- Extracted data entries -
--- Start ---
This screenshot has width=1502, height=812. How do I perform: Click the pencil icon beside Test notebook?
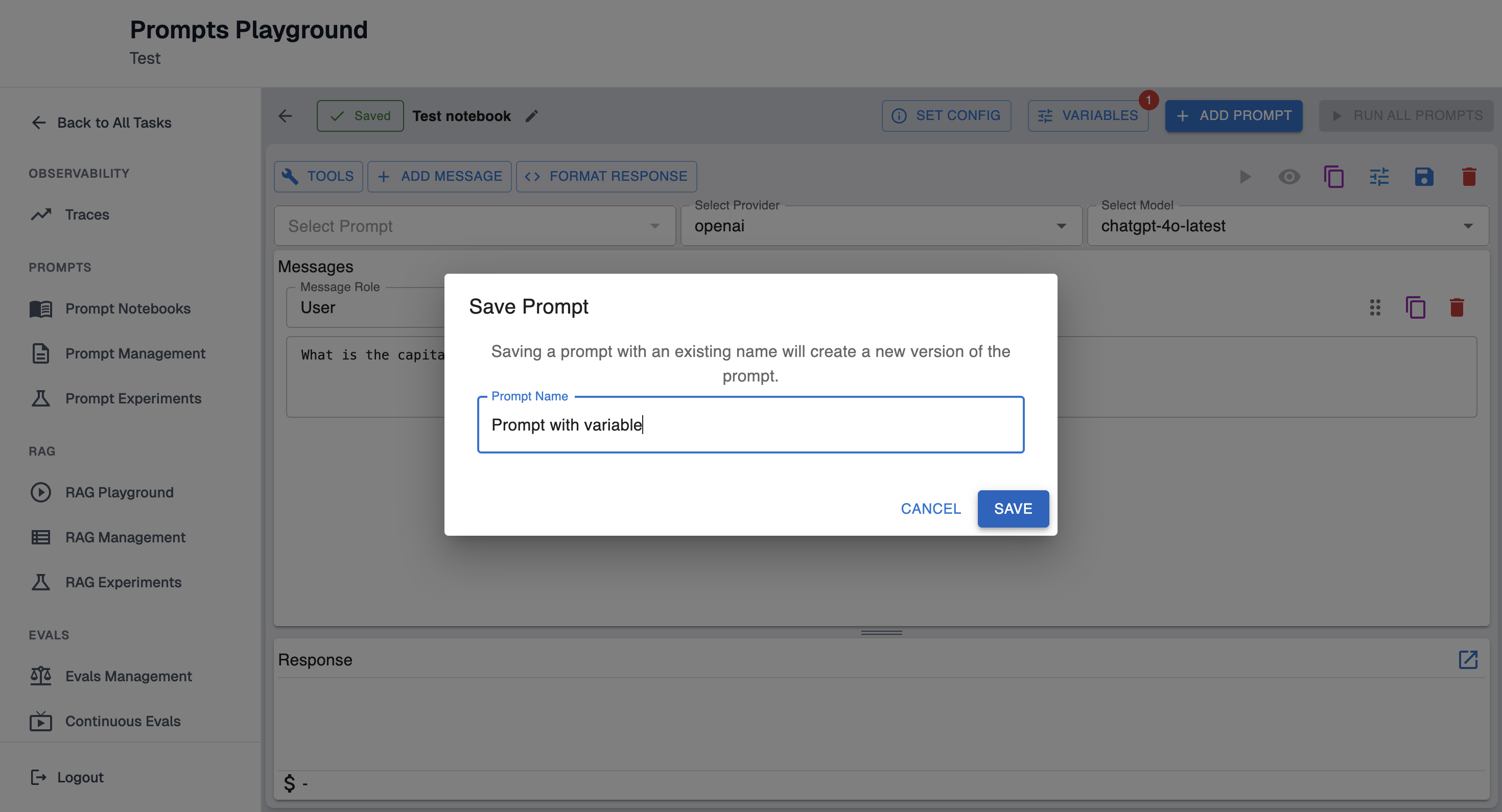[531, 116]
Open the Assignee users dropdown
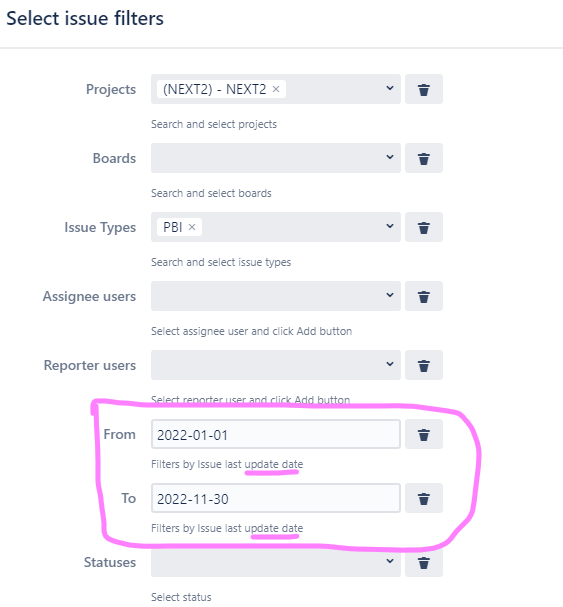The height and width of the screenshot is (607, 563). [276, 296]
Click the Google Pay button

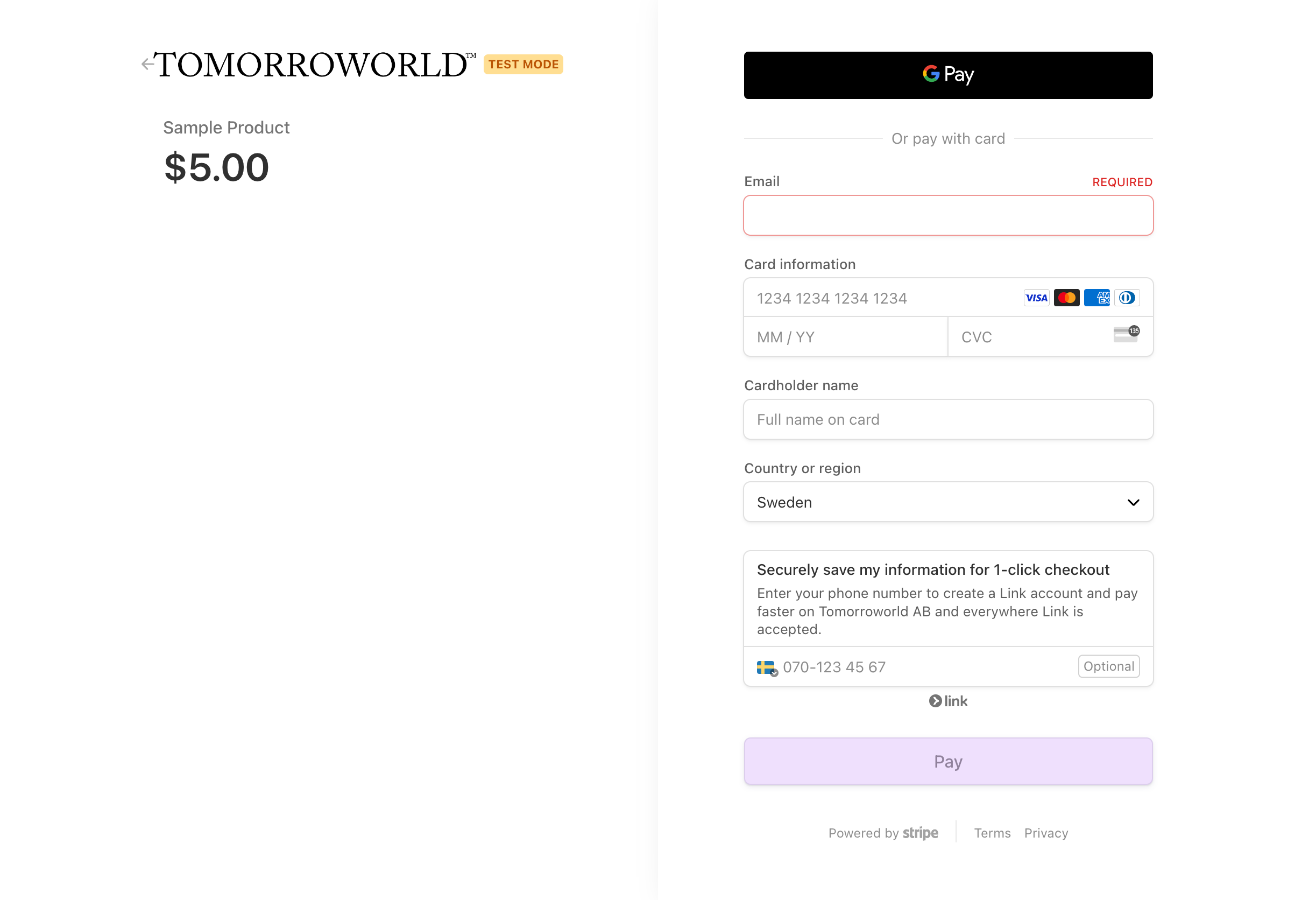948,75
--- End ---
Rewrite every line of the listing with "Click" changed to "Select" and all else kept the same. Leave out the pictures.

This screenshot has width=1502, height=812. How do I perform: Select the pencil icon beside Test notebook?
[531, 116]
Open the Assignee users dropdown
The height and width of the screenshot is (607, 563). [276, 296]
Select the Google Pay button

948,75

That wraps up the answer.